La France a réagi avec fermeté après la condamnation à vingt ans de prison d’un diplomate français par les autorités judiciaires maliennes. Accusé de porter atteinte à la sûreté de l’État, l’agent a également écopé d’une interdiction de séjour de vingt ans et d’une amende. Le ministère français des Affaires étrangères a immédiatement rejeté ce verdict, qualifiant les accusations de totalement infondées.

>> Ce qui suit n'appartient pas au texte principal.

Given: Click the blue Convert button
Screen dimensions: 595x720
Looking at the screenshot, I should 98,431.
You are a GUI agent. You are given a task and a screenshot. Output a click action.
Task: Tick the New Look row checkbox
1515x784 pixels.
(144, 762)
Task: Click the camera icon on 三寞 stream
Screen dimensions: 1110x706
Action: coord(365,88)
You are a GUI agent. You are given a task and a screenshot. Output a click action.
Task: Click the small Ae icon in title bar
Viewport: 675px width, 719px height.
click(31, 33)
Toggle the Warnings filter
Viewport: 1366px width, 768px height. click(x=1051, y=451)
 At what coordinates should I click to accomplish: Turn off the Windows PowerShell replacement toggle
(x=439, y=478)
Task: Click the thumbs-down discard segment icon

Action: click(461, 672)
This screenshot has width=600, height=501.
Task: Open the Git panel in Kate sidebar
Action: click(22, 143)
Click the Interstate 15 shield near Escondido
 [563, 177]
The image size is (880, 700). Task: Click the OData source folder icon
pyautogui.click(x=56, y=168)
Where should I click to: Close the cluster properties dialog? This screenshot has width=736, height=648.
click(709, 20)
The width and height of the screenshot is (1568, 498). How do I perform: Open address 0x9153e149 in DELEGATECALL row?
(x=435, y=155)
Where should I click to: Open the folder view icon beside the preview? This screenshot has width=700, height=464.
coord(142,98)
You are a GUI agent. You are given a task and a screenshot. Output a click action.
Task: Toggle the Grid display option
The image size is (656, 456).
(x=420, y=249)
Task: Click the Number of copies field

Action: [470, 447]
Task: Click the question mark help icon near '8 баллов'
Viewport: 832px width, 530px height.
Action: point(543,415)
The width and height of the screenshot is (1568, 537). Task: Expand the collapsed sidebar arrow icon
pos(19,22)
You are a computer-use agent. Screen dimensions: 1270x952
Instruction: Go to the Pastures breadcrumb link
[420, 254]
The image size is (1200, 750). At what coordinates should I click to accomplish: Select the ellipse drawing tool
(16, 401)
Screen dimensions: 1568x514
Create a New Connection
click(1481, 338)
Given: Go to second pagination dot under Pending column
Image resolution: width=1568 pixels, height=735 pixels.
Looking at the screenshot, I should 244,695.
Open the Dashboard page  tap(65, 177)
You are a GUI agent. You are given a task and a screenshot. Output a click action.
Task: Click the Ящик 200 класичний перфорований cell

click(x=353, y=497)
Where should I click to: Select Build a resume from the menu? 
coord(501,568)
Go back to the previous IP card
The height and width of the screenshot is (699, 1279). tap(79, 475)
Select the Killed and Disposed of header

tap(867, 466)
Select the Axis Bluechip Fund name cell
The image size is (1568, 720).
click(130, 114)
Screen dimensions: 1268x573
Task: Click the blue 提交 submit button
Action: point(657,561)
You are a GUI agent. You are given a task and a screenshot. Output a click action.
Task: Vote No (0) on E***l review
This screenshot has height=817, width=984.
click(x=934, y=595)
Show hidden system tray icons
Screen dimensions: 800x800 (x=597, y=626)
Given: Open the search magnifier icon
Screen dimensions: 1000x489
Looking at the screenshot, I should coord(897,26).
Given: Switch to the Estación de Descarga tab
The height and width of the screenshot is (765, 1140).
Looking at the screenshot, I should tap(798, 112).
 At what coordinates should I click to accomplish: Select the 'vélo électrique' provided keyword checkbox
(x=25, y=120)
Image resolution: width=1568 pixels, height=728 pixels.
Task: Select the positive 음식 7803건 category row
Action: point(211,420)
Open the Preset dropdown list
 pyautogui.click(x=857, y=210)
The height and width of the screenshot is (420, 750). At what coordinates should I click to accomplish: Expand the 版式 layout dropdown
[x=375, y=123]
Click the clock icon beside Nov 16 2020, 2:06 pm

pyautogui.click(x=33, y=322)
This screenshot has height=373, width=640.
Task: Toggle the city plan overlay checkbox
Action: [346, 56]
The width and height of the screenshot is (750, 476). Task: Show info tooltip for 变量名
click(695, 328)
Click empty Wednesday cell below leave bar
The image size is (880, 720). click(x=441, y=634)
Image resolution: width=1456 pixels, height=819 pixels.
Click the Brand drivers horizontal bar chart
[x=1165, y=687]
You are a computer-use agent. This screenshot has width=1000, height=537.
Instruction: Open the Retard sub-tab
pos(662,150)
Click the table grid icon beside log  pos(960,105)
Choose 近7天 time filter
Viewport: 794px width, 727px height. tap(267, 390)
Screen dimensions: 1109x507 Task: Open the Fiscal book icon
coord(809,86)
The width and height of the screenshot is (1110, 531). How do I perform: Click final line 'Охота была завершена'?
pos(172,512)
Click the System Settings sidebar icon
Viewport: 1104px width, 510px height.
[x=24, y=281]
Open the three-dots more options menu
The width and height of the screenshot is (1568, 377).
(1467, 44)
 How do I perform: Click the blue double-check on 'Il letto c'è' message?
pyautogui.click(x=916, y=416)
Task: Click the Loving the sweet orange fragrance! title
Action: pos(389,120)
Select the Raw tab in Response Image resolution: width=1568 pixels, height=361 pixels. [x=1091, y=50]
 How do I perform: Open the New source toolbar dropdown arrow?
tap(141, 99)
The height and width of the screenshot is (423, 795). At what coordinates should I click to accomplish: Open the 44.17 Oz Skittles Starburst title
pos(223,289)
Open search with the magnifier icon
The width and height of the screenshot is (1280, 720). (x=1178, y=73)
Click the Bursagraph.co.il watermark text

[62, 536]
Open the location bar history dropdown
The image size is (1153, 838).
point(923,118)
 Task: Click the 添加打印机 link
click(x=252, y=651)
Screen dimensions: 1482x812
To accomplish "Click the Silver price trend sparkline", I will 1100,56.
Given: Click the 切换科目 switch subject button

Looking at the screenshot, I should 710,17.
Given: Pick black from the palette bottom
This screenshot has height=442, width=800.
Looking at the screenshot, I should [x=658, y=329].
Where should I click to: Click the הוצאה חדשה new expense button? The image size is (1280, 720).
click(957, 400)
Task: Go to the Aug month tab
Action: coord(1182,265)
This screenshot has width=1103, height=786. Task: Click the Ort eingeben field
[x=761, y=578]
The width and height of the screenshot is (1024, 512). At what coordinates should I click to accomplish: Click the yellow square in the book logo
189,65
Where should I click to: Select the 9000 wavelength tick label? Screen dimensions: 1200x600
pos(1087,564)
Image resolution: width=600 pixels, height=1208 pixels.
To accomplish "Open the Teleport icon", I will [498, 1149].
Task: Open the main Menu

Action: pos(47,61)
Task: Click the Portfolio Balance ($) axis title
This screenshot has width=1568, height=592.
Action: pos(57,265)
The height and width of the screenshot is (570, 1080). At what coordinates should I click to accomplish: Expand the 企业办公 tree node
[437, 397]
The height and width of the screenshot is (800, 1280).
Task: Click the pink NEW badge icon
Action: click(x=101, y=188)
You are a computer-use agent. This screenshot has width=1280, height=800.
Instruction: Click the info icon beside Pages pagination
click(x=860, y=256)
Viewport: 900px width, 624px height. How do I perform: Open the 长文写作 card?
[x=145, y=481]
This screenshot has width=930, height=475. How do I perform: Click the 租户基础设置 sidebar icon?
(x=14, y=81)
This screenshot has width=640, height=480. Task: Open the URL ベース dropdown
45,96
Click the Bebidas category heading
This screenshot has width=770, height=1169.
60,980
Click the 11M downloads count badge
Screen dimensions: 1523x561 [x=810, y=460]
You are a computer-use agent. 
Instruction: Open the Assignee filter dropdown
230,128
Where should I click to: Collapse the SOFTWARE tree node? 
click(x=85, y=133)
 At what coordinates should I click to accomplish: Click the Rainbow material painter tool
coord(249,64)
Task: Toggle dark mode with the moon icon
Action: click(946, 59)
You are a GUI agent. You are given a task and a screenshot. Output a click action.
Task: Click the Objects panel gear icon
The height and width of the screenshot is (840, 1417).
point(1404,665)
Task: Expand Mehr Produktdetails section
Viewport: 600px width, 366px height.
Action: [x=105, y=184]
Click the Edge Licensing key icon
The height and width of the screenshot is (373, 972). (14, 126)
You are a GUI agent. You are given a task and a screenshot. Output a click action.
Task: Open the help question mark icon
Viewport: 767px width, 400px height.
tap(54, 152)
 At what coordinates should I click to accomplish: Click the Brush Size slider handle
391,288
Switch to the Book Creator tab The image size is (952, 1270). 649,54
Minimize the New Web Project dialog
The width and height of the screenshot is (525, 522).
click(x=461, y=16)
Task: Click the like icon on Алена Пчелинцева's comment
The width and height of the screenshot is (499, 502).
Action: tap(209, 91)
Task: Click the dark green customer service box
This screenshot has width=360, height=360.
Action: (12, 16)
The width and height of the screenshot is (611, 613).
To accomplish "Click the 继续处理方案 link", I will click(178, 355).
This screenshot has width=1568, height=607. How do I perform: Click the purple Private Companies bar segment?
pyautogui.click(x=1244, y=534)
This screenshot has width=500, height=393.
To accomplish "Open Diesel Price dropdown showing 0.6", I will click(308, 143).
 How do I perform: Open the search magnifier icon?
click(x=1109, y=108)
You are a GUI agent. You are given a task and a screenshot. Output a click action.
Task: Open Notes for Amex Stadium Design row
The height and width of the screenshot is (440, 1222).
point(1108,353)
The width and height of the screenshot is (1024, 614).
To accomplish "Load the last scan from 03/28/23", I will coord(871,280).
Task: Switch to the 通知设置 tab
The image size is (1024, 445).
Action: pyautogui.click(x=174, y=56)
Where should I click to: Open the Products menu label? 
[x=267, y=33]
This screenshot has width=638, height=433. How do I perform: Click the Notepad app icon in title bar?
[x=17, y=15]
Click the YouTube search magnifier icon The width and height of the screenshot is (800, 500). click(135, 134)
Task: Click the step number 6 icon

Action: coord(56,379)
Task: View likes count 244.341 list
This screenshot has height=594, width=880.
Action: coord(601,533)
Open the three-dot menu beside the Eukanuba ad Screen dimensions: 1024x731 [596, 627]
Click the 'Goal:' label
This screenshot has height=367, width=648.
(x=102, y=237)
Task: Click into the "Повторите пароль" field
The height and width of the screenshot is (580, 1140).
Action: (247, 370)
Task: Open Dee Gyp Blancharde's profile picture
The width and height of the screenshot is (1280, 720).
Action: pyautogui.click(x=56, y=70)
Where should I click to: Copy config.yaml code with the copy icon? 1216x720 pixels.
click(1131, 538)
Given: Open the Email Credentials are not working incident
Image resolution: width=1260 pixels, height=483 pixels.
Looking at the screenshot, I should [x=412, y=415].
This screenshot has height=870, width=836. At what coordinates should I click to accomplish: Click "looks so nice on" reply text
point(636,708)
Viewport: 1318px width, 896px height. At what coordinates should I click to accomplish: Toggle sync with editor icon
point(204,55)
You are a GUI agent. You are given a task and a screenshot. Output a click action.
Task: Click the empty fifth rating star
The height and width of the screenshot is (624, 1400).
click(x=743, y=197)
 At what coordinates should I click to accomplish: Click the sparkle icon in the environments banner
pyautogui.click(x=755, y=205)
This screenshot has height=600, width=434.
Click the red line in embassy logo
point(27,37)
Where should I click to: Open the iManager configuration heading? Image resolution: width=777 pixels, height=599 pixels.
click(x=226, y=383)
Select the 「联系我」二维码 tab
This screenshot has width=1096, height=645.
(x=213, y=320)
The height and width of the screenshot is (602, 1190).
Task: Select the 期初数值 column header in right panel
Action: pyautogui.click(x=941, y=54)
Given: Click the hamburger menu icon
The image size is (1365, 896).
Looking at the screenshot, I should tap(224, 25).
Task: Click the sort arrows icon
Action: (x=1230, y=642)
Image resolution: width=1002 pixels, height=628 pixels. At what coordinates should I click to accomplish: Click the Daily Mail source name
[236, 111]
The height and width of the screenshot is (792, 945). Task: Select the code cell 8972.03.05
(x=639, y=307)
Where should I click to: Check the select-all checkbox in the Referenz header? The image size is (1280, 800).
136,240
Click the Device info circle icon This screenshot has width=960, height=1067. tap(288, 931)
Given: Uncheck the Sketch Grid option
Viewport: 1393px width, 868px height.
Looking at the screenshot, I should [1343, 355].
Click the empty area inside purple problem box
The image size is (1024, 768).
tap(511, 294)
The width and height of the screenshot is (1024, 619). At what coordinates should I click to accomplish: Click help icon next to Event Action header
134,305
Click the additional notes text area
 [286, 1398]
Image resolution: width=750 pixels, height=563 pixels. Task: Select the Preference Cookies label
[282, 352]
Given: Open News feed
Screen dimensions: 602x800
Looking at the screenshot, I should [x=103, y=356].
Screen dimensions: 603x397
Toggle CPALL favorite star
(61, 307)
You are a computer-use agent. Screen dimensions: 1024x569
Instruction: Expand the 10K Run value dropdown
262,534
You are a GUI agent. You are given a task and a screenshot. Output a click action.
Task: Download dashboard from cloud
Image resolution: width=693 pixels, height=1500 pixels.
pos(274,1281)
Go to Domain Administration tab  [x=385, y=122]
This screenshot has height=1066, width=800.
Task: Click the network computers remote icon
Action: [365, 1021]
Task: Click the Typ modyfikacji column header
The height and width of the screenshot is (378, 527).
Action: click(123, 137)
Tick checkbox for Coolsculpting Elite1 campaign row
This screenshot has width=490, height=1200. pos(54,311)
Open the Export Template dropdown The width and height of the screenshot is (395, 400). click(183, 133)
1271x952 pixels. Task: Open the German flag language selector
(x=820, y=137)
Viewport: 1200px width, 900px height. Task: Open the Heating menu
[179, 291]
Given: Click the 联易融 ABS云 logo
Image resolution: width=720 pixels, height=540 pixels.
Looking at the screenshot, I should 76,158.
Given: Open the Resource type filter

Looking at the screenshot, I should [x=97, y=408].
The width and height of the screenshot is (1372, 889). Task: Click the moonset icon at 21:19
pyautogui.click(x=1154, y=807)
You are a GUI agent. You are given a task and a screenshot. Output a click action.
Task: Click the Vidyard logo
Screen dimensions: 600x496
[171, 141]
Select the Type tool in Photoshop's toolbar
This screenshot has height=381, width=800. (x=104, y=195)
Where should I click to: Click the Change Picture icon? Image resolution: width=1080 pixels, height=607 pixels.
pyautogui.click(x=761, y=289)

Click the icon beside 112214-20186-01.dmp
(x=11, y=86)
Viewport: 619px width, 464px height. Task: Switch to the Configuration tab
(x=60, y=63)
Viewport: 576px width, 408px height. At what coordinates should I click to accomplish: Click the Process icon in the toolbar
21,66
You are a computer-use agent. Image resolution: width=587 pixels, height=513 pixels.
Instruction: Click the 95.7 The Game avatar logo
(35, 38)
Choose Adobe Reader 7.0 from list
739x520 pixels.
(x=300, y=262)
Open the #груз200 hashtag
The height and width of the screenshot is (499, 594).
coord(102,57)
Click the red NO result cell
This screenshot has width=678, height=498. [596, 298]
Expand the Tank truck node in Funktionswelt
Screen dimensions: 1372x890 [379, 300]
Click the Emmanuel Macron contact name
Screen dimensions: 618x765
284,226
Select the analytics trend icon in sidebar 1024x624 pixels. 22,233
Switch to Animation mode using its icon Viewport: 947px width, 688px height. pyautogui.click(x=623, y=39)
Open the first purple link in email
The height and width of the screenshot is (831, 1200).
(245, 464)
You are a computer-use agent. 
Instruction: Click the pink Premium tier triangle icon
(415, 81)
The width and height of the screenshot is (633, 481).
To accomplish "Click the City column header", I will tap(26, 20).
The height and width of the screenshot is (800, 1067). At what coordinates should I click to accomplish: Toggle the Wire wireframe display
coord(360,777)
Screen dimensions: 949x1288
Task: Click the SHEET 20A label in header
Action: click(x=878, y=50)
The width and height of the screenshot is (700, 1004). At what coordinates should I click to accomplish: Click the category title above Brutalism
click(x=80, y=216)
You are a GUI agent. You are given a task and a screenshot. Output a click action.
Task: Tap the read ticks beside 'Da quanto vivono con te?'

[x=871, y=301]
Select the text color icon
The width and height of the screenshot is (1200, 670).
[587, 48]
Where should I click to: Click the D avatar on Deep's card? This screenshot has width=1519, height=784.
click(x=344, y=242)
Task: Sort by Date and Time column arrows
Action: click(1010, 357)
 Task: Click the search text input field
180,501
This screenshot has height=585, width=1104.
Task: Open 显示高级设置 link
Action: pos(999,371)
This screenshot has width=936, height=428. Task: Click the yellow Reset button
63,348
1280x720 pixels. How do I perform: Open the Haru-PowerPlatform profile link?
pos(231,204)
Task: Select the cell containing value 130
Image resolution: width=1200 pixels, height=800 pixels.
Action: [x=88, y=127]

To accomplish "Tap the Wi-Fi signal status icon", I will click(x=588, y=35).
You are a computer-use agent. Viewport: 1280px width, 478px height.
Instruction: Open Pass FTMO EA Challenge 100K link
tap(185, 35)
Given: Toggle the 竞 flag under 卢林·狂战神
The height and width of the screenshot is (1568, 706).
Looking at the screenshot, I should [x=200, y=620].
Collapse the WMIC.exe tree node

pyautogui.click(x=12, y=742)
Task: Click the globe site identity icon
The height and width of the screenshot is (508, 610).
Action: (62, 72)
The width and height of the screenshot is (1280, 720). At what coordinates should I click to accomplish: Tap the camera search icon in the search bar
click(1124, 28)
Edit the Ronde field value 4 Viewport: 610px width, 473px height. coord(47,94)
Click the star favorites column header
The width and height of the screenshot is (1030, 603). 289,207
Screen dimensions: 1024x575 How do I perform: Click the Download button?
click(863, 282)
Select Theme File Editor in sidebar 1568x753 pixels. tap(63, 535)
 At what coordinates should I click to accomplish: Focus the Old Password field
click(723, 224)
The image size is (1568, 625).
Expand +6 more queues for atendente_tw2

Dans une déclaration officielle, Paris a souligné que le diplomate assumait une mission officielle de coopération sécuritaire au sein de l’ambassade de France à Bamako. Les autorités françaises assurent sans équivoque que la France n’a jamais participé, de quelque manière que ce soit, à des tentatives de déstabilisation du Mali. Depuis son arrestation en août 2025, Paris affirme que les charges retenues contre lui reposent sur des preuves dénuées de toute validité.

Un complot présumé contre les autorités maliennes

L’interpellation du diplomate, identifié comme Yann V., a eu lieu le 13 août 2025 lors d’une opération menée par la Sécurité d’État malienne. Selon Bamako, il aurait été arrêté en même temps que plusieurs officiers des Forces armées maliennes, désormais exclus de l’institution militaire. Ces derniers, tout comme le diplomate, sont accusés d’avoir formé un réseau d’espionnage visant à organiser un coup d’État contre les autorités en place.

L’accusation soutient que ce groupe préparait des actions destinées à saper la stabilité du pays. Le procès s’est déroulé devant une chambre criminelle spécialisée dans la lutte contre le terrorisme. Plusieurs sources judiciaires maliennes ont confirmé le verdict rendu à l’encontre du diplomate français, tandis que les officiers maliens impliqués dans l’affaire n’ont pas encore été jugés.

Une condamnation qui aggrave les tensions diplomatiques

Cette décision judiciaire survient dans un contexte de relations particulièrement tendues entre Bamako et Paris. Depuis les prises de pouvoir par la junte militaire en 2020 et 2021, les liens entre les deux pays se sont fortement dégradés. Les autorités maliennes ont progressivement rompu leur collaboration militaire avec la France et se sont tournées vers de nouveaux partenaires, notamment la Russie.

Le Mali fait face depuis plus de dix ans à une insécurité croissante, marquée par la montée en puissance de groupes jihadistes liés à Al-Qaïda et à l’État islamique. Dans ce climat de méfiance envers les alliés occidentaux, cette affaire judiciaire pourrait encore envenimer les relations déjà fragilisées entre Bamako et Paris.